- Pakartanr Location in Jharkhand Pakartanr Pakartanr (India)
- Coordinates: 22°42′45″N 84°25′57″E﻿ / ﻿22.71253°N 84.43248°E
- Country: India
- State: Jharkhand
- District: Simdega

Government
- • Type: Federal democracy

Area
- • Total: 286.82 km^{2} (110.74 sq mi)

Population (2011)
- • Total: 37,507
- • Density: 130.77/km^{2} (338.69/sq mi)

Languages
- • Official: Hindi, Urdu
- Time zone: UTC+5:30 (IST)
- PIN: 835228
- Telephone/STD code: 0625
- Vehicle registration: JH 20
- Literacy: 70.04%
- Lok Sabha constituency: Khunti
- Vidhan Sabha constituency: Simdega
- Website: simdega.nic.in

= Pakartanr block =

Pakartar block (also spelled Pakardanr) is a CD block that forms an administrative division in the Simdega subdivision of Simdega district, in the Indian state of Jharkhand.

==History==
Gumla district was carved out of Ranchi district in 1983. Till 30 April 2001, Simdega was a subdivision of Gumla district and was made a separate district from that date.

==Maoist activities==
According to a PIB release in 2018, Simdega is one of the thirty districts most affected by Left wing extremism in the country (along with twelve other districts of Jharkhand). “The terrain of the district is very tough and geography is favourable for naxal activities.” All police stations in the district are well fortified and equipped to handle the situation. Community policing activities are being prioritised to involve the simple village folk.
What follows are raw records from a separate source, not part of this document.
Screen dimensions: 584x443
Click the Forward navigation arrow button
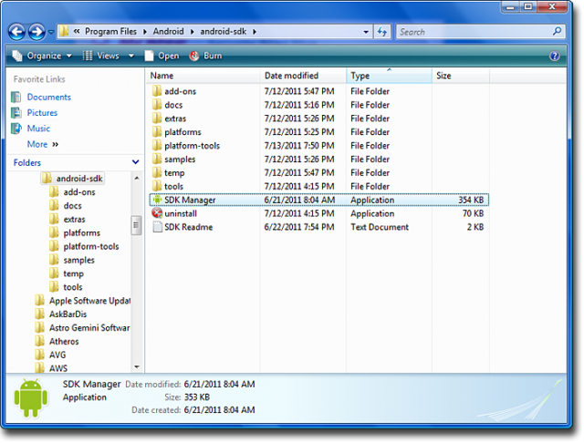click(x=37, y=32)
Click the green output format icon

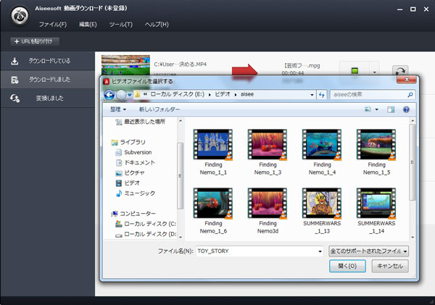pyautogui.click(x=355, y=72)
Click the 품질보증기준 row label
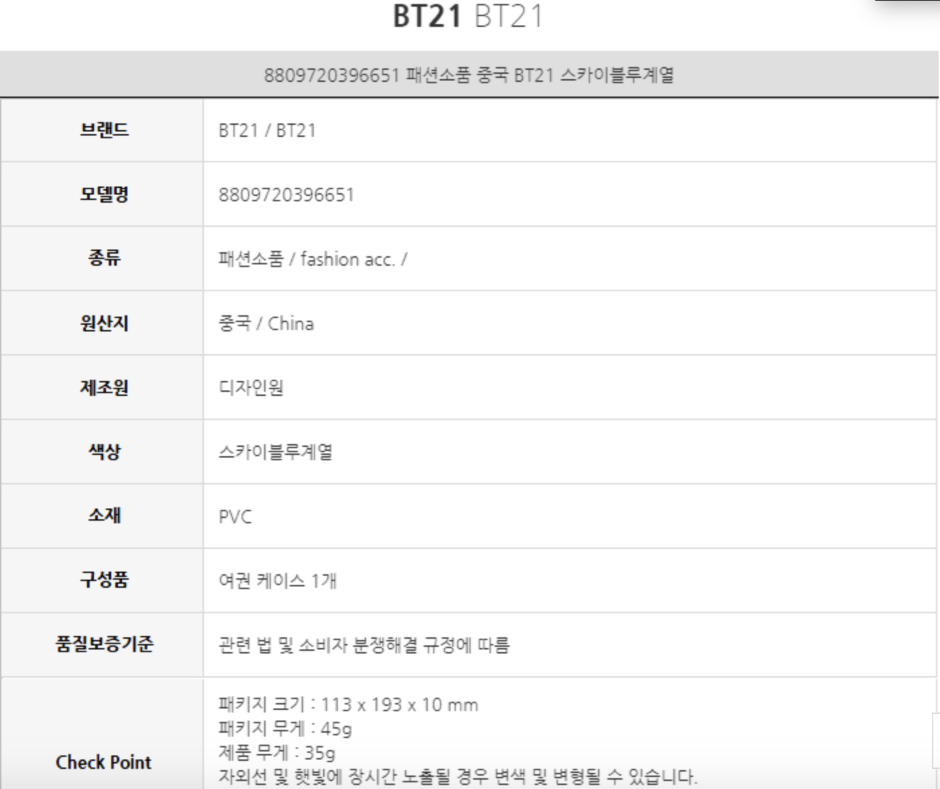 (104, 644)
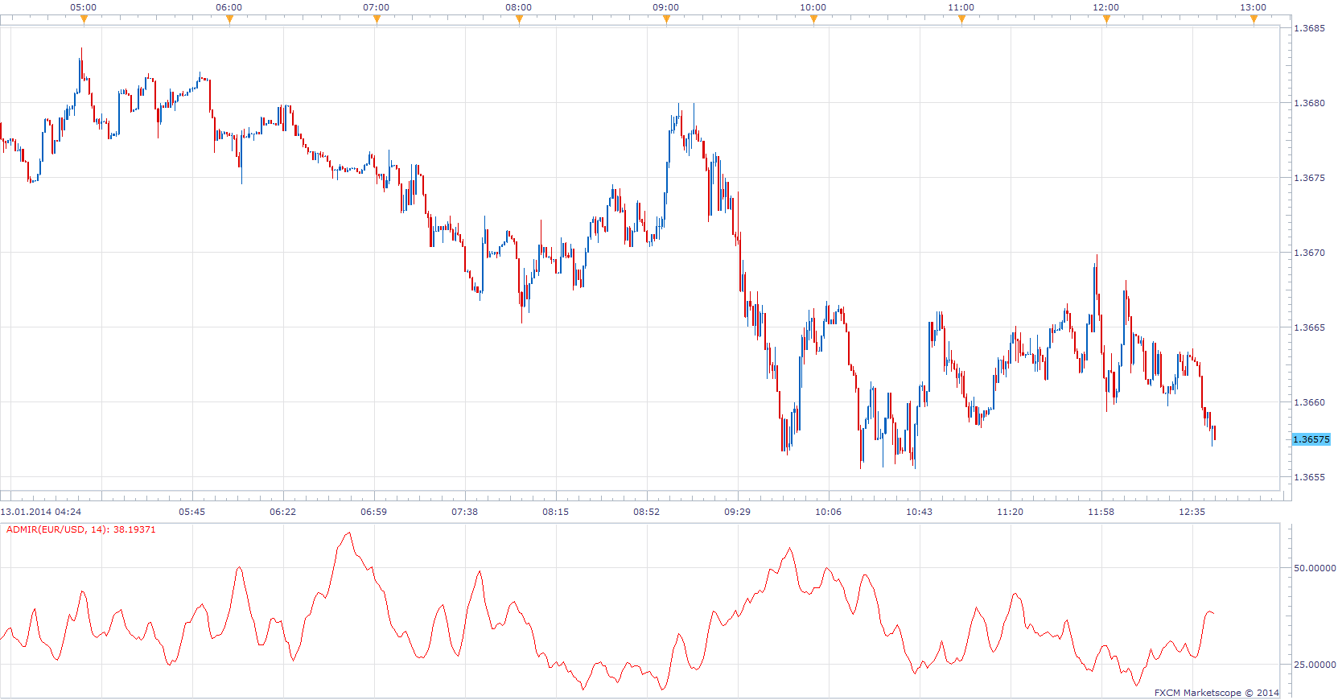Click the 50.00000 indicator scale label

pos(1315,568)
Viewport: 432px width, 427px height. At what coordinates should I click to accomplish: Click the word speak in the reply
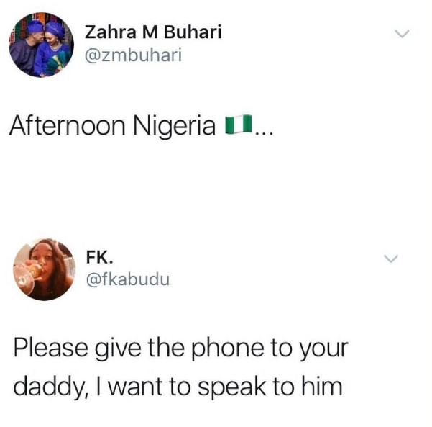coord(231,388)
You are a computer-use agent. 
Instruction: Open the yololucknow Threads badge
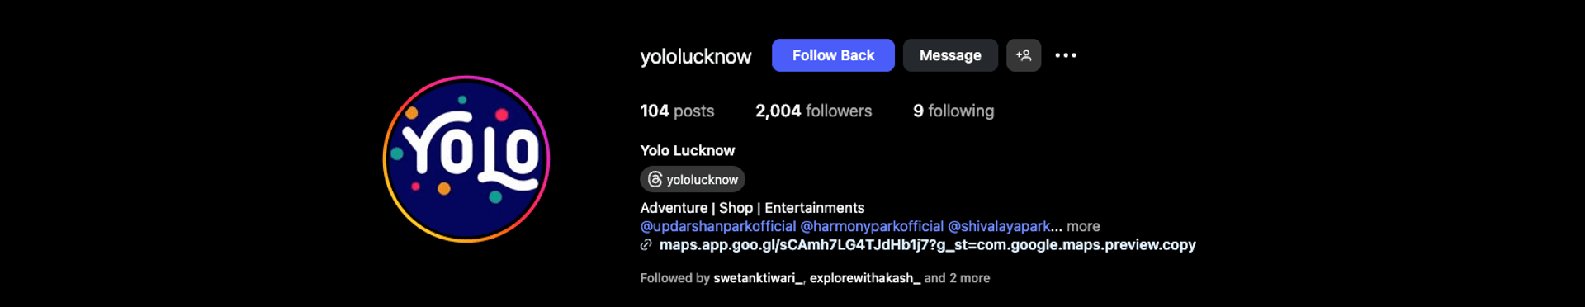point(693,179)
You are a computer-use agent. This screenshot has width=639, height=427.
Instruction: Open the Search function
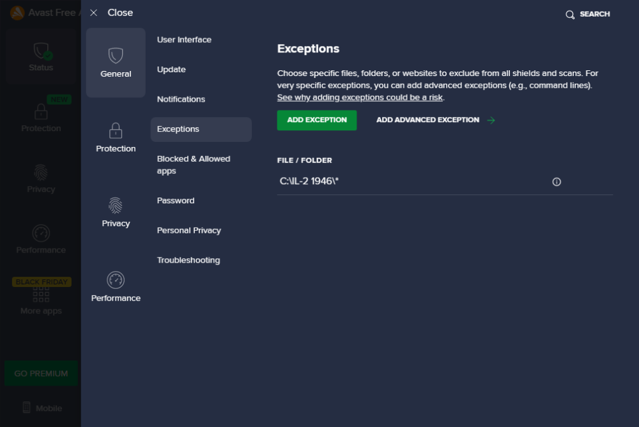[x=587, y=14]
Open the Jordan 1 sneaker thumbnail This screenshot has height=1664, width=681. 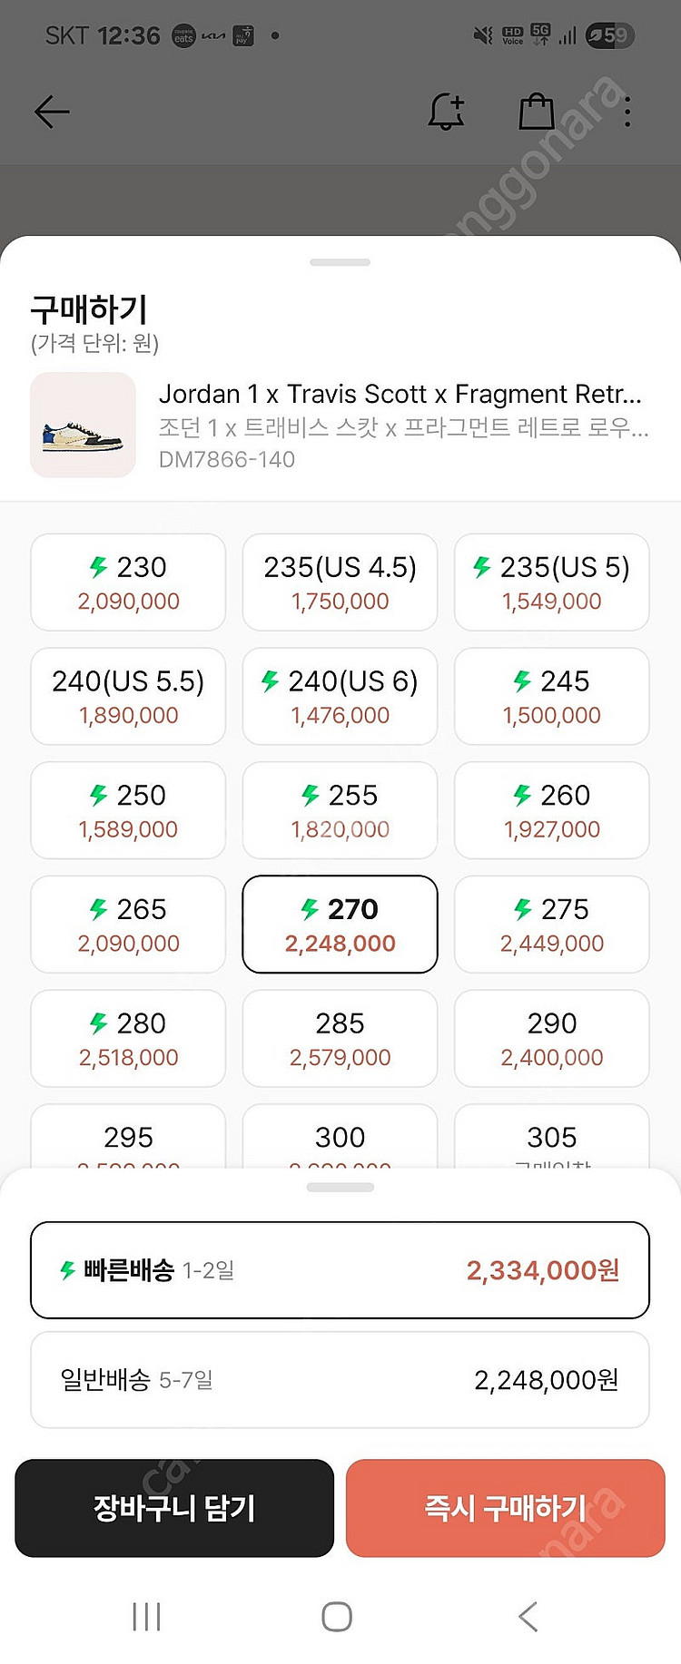click(83, 425)
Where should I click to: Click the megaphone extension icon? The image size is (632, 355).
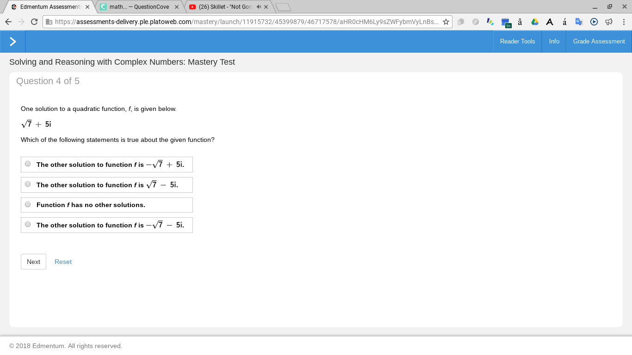(609, 22)
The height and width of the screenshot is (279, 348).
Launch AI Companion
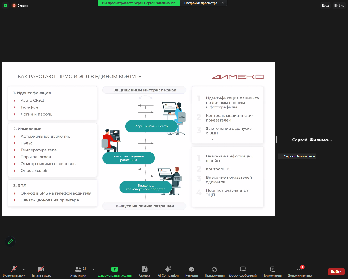click(x=168, y=269)
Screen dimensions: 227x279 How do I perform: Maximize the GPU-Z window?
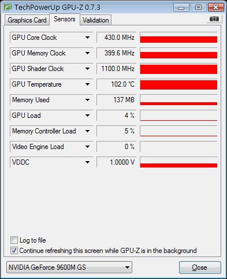pos(198,8)
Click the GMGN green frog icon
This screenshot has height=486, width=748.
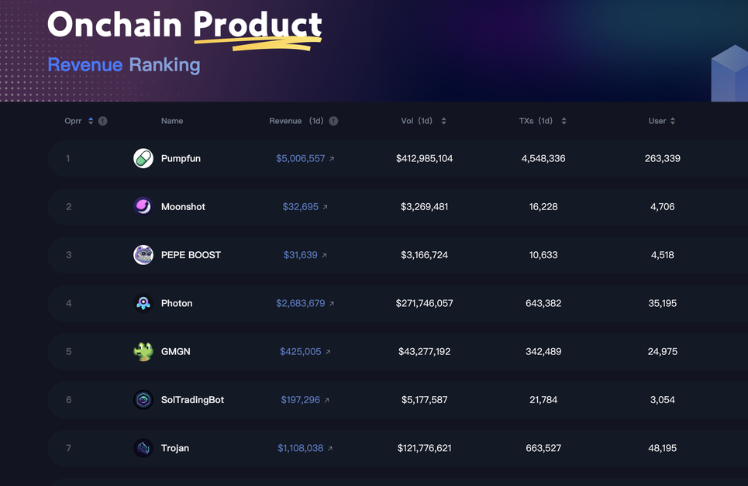click(x=143, y=351)
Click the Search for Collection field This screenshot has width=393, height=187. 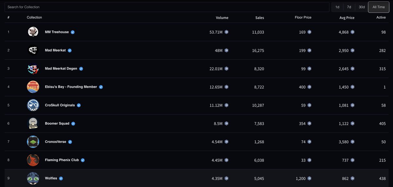[x=167, y=7]
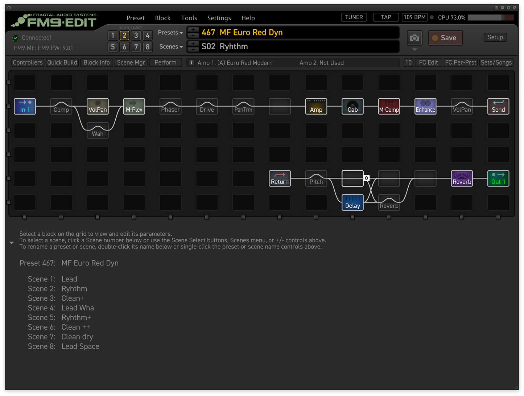Click the camera snapshot icon
Viewport: 524px width, 396px height.
tap(414, 38)
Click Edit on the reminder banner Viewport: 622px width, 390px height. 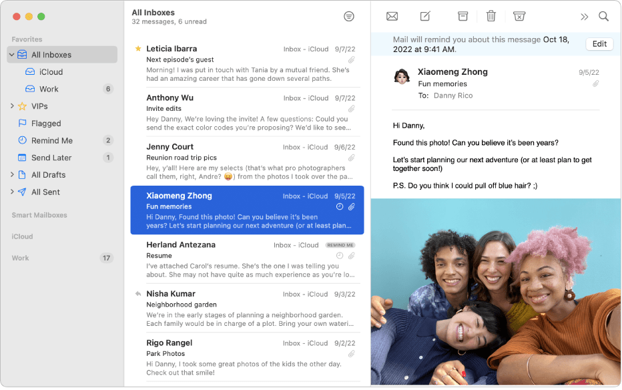click(599, 43)
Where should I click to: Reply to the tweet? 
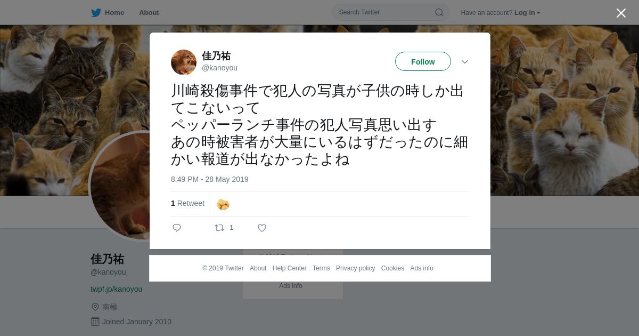point(177,228)
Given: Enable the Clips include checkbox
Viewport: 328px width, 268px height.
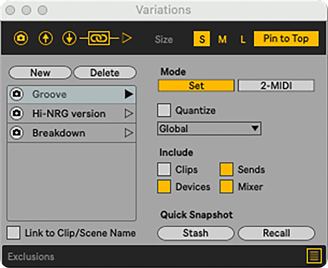Looking at the screenshot, I should pos(164,169).
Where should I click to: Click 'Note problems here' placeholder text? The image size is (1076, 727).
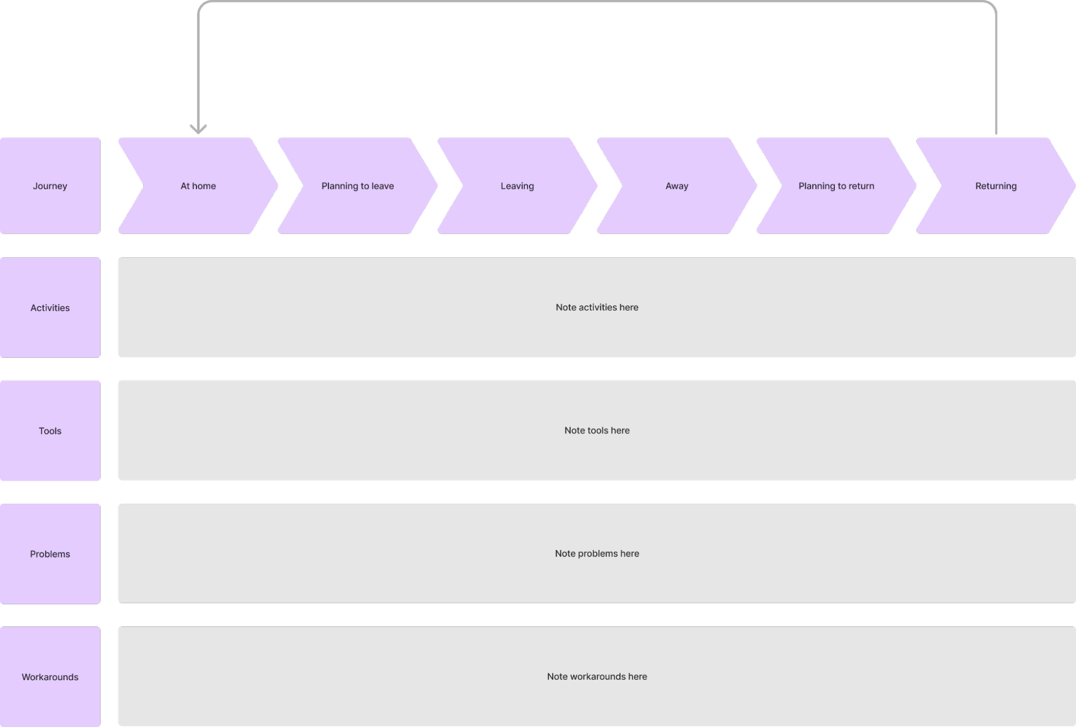click(596, 553)
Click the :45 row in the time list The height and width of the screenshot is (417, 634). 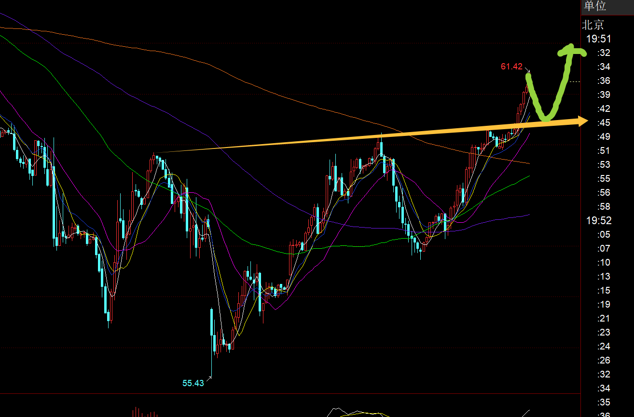[604, 122]
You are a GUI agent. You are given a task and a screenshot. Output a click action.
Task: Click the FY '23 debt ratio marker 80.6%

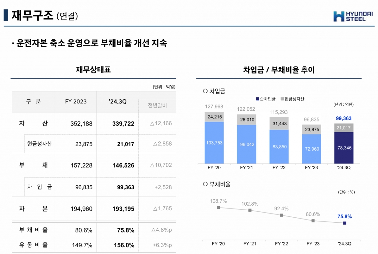coord(313,221)
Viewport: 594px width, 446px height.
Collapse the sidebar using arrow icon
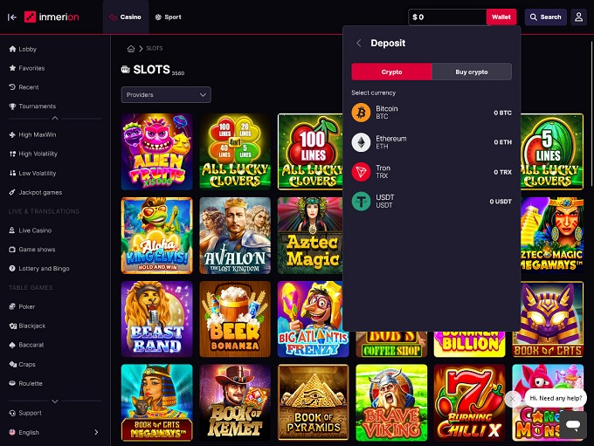12,17
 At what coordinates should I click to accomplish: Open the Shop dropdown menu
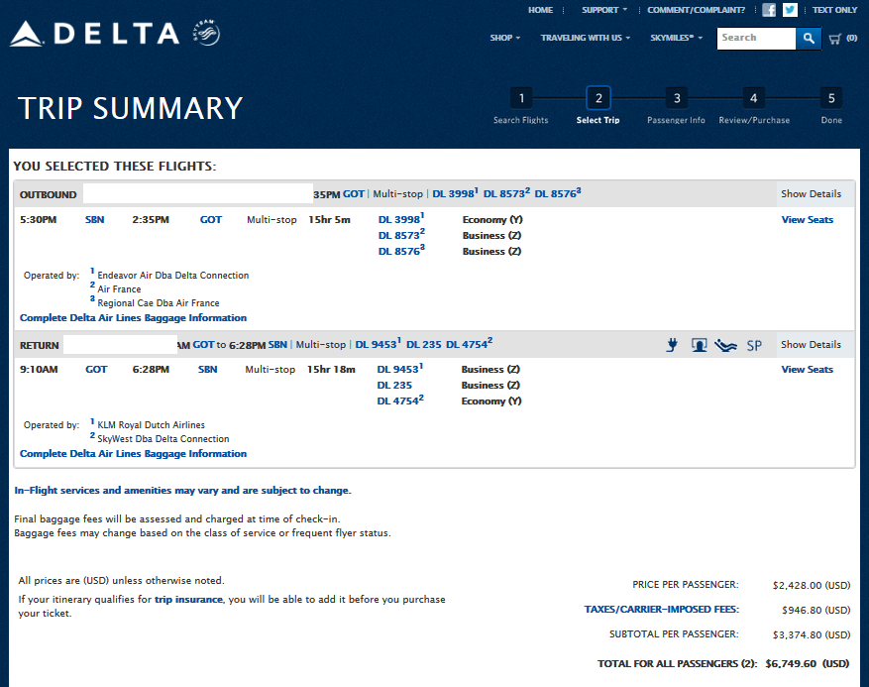(x=505, y=38)
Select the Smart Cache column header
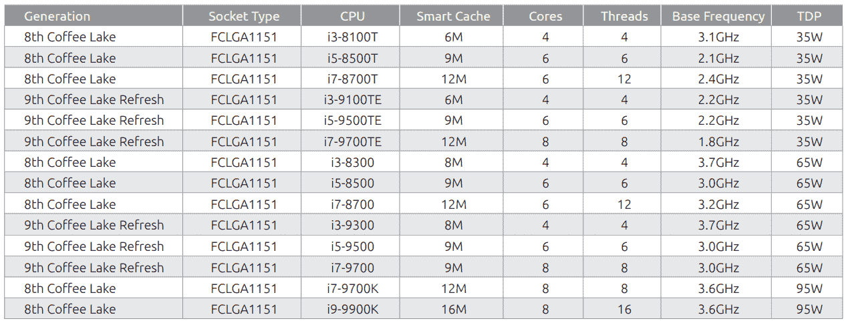850x325 pixels. pos(453,16)
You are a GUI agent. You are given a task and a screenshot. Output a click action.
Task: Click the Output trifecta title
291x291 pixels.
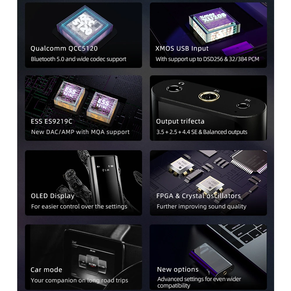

Hemant Soren, Chief Minister of Jharkhand, has claimed, in September 2021, that as a result of the effective action against left wing extremism, the “presence of hardcore Maoists has been limited to mainly four regions, namely Parasnath Pahar, Budha Pahar, Tri-junction of Seraikela-Khunti-Chaibasa district in Kolhan division and some of the areas along the Bihar border”.

==Geography==
Simdega district lies in the south-western part of the Chota Nagpur Plateau. It has been described as “a dissected upland of ancient crystalline rocks” The general elevation of the district is 300 to 700 m above mean sea level. The landscape is formed of hills and undulating plateau. The Major rivers of this area are Sankh, Deo, Girwa, and Palamara.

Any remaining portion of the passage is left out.